TEXTAUSZUG:

--------

9punkt - Die Debattenrundschau

Die was auf ihrem Blog raushauen

Rundblick durch die Feuilletondebatten. Wochentags um 9 Uhr, sonnabends um 10 Uhr.
19.08.2014. In der FR beklagt sich Philosoph Robert Pfaller: Ausnahmslos alles, was Spaß macht, wird steht unter Verdacht. Im Focus ruft Daniel Kehlmann nach den Kartellbehörden gegen Amazon - Buchreport fasst die deutsche Debatte zum Thema zusammen. Heise.de bringt Neues über die Kolonisierung des Internets durch die Geheimdienste. Die taz erzählt, wie der Putinismus nun noch die Geschichte der Gulags kapert. Ebenfalls in der taz freut sich Merve-Verleger Thomas Lamberty über eine neue Generation von Selberdenkern.
Efeu - Die Kulturrundschau vom 19.08.2014 finden Sie hier

Internet

Thomas De Maizière hatte sich gestern in der FAZ darüber beschwert, dass sein Entwurf für die "Digitale Agenda", der seit Tagen unter Journalisten zirkulierte", von dem Blog Netzpolitik.org (das er nicht nennt) online gestellt wurde. Markus Beckedahl antwortet in Netzpolitik: "Wenn solche Papiere durchs politische Berlin wandern und den meisten Journalisten und Lobbyisten vorliegen, kann man sie auch gleich veröffentlichen. Warum sollten nur gut vernetzte Menschen daraus zitieren und darauf Einfluss nehmen dürfen?"

--------

BEREITGESTELLTE ANGABEN:

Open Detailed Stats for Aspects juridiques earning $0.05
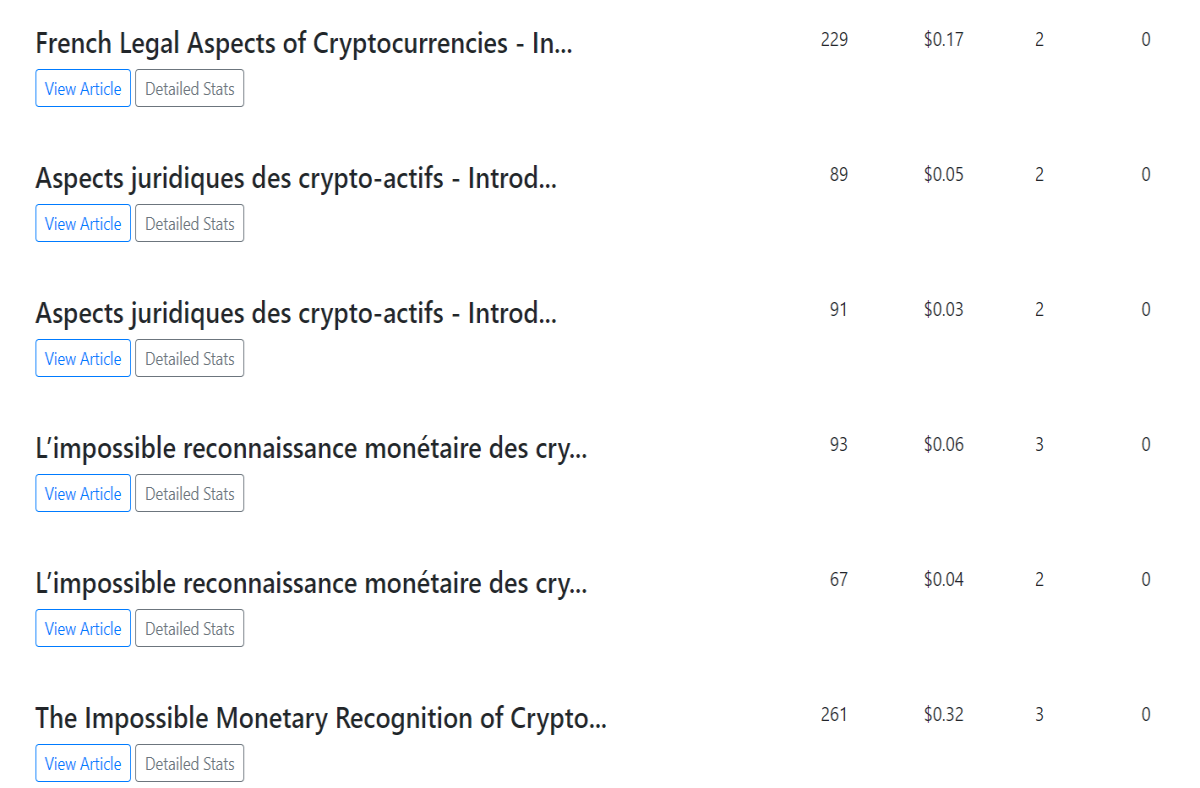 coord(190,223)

--------

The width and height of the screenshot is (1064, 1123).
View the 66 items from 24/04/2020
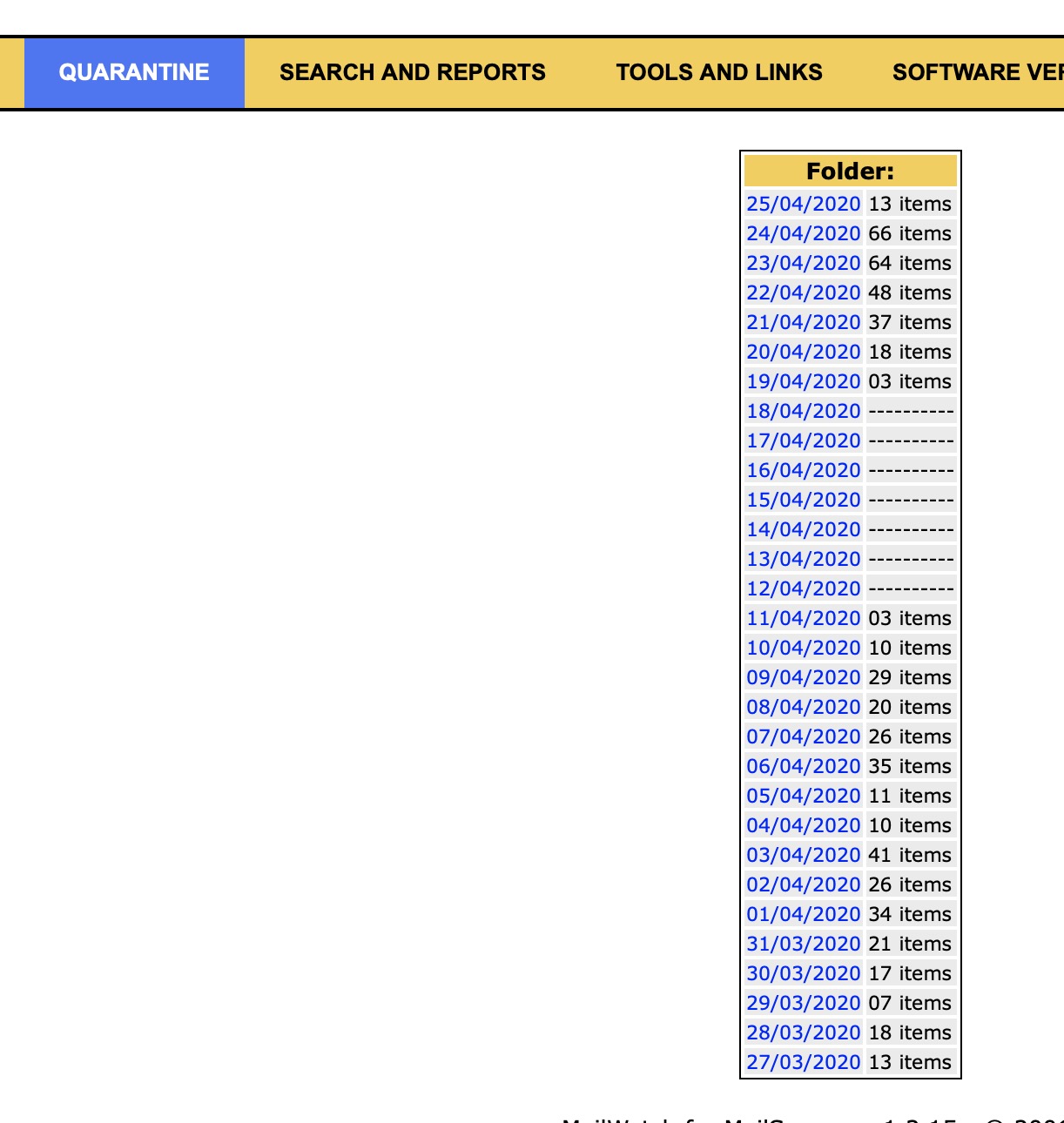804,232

--------

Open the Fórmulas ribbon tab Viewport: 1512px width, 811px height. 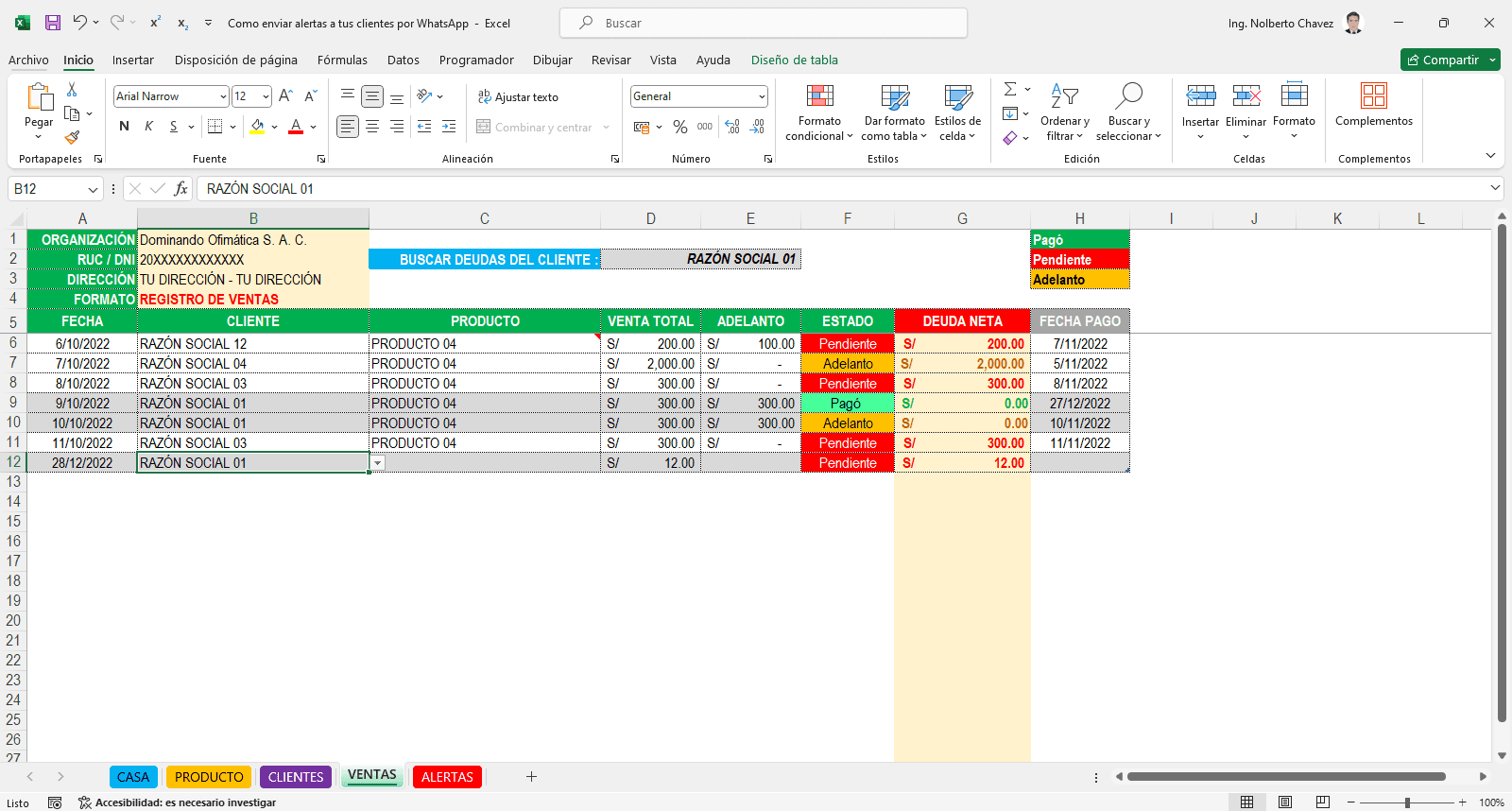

--------

IHRE AUFGABEN:
#1 Zu welchen Zeiten erscheint die Rundschau laut dem Textauszug?
#2 Erläutern Sie anhand des Textauszugs, warum Markus Beckedahl die Veröffentlichung des Entwurfs für gerechtfertigt hält.
#3 Fassen Sie den Absatz des Textauszugs, der mit „Thomas De Maizière hatte sich gestern“ beginnt, kürzer zusammen und behalten Sie dabei die wesentlichen Fakten bei.
Die Auflistung wird für die Bearbeitung nicht gebraucht.

SCHRIFTLICHE ANTWORTEN:
#1 Wochentags um 9 Uhr und sonnabends um 10 Uhr.

#2 Der Entwurf lag bereits den meisten Journalisten und Lobbyisten vor, die ihn durchs politische Berlin weiterreichten. Deshalb könne man ihn nach Beckedahls Ansicht auch gleich veröffentlichen, damit nicht nur gut vernetzte Menschen daraus zitieren und darauf Einfluss nehmen können.

#3 Thomas De Maizière beschwerte sich in der FAZ darüber, dass das Blog Netzpolitik.org seinen Entwurf für die „Digitale Agenda“ online gestellt hatte, der seit Tagen unter Journalisten zirkulierte. Das Blog nannte er dabei nicht. Markus Beckedahl entgegnete in Netzpolitik, Papiere, die den meisten Journalisten und Lobbyisten vorliegen, könne man gleich veröffentlichen. Sonst könnten nur gut vernetzte Menschen daraus zitieren und darauf Einfluss nehmen.